In the ventilation forum thread, what airflow rating is given for the 8" can fan that pulls fresh air into the room?

DOCUMENT TEXT:
□ □ □ □ □ □ □

I know this thread is old but it has helped me immensely. I think ventilation is one of the most difficult things things to optimize in a first time growers garden.


----------



## + WitchDoctor + (Apr 20, 2012)

Did you already take out the second carbon filter? Blowing through a carbon filter is usually inefficient. Might be part of the problem.


----------



## SammyBerne (Apr 20, 2012)

an 8" passive intake did not work for me with a 6" exhaust

I have an 8" can fan (500cfm) from home depot pulling fresh air into the room through a straight 5' section of 8" duct. My exhaust all 6" is a home made carbon filter>duct>air coold hood>duct>active air fan (400cfm)>duct

and at this point the exhaust is still kicking the intakes ass, anyone have some suggestions?


----------



## barrybiddle (Jan 25, 2013)

SammyBerne said:


> an 8" passive intake did not work for me with a 6" exhaust
> 
> I have an 8" can fan (500cfm) from home depot pulling fresh air into the room through a straight 5' section of 8" duct. My exhaust all 6" is a home made carbon filter>duct>air coold hood>duct>active air fan (400cfm)>duct
> 
> and at this point the exhaust is still kicking the intakes ass, anyone have some suggestions?


Maybe using a dimming controller to adjust the speed manually of the unit you need to slow down.


----------

□ □ □ □ □ □ □

ENTRIES PROVIDED:
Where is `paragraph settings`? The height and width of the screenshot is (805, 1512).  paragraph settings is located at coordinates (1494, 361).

□ □ □ □ □ □ □

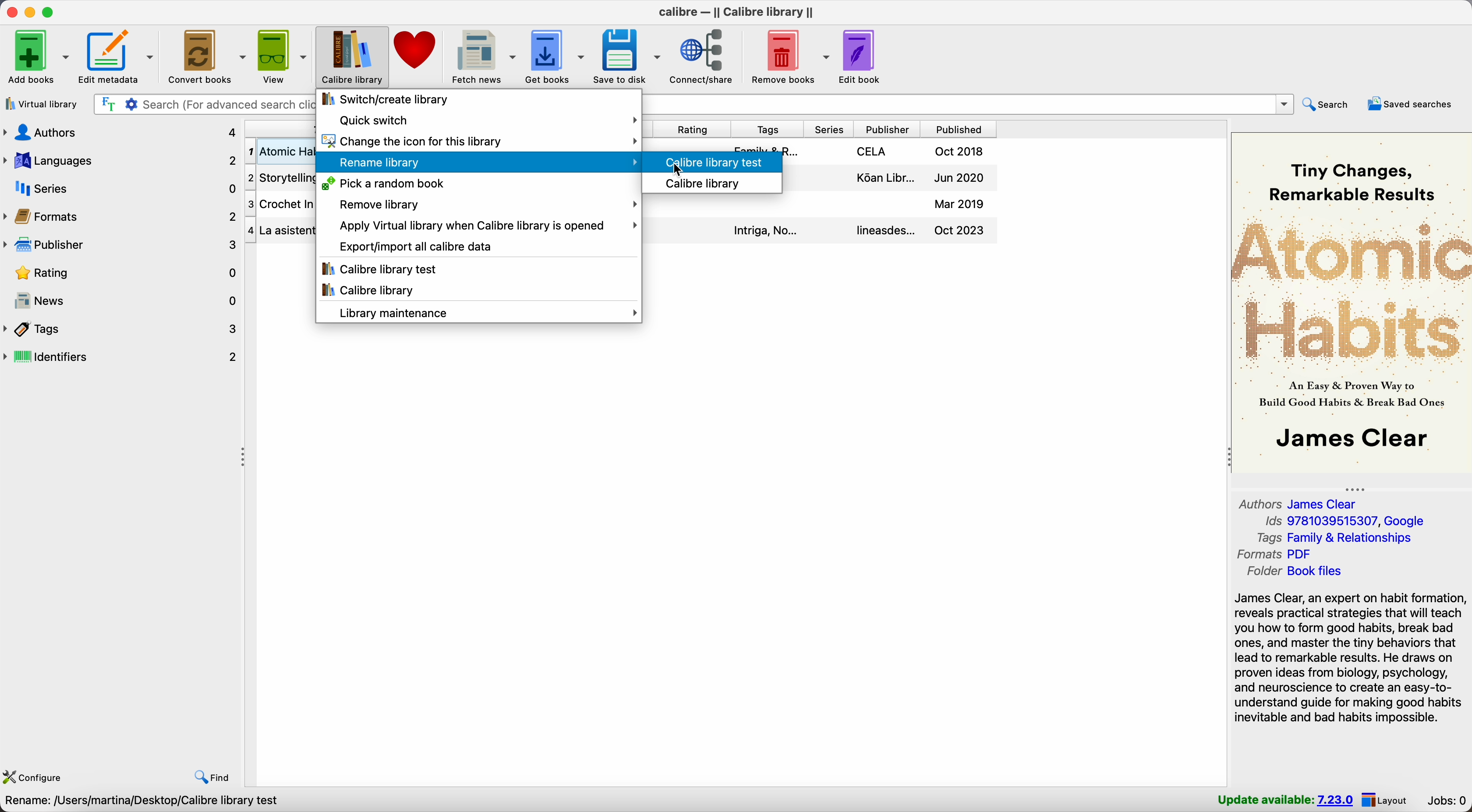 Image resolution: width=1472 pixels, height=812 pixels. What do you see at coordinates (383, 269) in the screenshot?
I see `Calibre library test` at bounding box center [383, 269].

□ □ □ □ □ □ □

WRITTEN SOLUTION: 500 cfm